(Exercise description) Use the entries below and reproduce exactly the lines from the one containing "Select the Jet" down to the one containing "Click the Instagram", both of them included.

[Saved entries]
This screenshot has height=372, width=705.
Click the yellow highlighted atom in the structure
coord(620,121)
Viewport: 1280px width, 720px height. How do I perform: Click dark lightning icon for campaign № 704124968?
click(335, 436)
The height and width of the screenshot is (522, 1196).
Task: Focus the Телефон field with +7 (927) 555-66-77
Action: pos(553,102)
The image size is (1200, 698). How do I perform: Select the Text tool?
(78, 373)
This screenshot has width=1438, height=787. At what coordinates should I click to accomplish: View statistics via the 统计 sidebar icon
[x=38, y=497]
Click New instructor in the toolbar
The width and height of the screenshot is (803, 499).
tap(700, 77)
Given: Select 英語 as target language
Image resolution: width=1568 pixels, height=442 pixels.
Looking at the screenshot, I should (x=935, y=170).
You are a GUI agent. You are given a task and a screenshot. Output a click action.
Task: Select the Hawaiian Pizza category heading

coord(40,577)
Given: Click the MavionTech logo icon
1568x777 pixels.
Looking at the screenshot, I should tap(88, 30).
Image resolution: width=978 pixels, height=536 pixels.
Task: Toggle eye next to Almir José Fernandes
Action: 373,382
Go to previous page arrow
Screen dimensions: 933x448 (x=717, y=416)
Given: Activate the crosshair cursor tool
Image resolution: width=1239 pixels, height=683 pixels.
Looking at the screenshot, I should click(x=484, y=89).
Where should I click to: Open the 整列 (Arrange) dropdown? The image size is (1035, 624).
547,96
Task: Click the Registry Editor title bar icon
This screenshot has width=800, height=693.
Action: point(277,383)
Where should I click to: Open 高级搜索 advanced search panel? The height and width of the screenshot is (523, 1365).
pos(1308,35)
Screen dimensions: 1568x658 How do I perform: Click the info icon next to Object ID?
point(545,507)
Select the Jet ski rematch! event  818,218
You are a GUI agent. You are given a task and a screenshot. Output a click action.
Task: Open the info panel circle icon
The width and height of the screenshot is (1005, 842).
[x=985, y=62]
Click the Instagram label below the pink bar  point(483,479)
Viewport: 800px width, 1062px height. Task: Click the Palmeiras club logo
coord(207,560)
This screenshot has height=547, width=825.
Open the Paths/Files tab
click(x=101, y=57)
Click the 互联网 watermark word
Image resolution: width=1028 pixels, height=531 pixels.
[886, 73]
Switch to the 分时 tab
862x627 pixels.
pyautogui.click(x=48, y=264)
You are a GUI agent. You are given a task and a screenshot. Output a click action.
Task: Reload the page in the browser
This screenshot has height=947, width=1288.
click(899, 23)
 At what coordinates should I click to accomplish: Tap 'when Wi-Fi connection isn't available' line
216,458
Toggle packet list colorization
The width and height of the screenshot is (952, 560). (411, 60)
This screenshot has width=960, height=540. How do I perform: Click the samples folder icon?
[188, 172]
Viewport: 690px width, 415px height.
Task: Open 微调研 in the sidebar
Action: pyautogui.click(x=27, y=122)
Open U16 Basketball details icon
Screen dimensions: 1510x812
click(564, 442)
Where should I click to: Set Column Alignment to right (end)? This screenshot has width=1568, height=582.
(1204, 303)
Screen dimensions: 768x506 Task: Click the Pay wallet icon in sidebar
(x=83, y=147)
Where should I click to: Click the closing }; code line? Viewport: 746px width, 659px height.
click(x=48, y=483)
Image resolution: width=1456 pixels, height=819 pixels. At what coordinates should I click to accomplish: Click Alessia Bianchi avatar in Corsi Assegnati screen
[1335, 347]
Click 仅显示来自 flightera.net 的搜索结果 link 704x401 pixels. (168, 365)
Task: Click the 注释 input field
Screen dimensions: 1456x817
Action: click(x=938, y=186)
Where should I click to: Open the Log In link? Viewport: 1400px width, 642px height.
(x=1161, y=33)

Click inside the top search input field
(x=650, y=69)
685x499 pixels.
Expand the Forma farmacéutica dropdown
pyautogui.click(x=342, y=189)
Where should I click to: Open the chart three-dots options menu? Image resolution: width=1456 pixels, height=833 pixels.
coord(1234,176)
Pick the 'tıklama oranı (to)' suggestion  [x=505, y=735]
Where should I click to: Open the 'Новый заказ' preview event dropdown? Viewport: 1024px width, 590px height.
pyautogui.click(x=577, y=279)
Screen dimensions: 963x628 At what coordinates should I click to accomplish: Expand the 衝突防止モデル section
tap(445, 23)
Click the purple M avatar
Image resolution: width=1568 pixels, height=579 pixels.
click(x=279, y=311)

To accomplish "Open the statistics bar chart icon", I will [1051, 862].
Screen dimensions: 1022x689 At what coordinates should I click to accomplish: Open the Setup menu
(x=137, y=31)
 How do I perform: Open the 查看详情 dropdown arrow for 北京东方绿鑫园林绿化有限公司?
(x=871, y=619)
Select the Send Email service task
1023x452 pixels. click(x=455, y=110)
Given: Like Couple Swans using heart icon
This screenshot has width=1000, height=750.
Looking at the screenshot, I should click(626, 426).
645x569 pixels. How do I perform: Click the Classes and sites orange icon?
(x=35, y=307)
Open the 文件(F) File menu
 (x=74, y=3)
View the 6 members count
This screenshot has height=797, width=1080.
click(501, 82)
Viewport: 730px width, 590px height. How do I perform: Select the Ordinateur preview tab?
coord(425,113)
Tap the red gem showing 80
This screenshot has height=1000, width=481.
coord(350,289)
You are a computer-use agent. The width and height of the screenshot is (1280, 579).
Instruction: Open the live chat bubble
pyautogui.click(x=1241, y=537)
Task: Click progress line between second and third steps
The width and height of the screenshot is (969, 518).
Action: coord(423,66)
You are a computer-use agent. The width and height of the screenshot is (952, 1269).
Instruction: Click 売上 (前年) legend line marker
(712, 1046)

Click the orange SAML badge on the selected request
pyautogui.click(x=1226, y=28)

(Answer section)
Select the Jet ski rematch! event  818,218
You are a GUI agent. You are given a task and a screenshot. Output a click action.
Task: Open the info panel circle icon
The width and height of the screenshot is (1005, 842).
[x=985, y=62]
Click the Instagram label below the pink bar  point(483,479)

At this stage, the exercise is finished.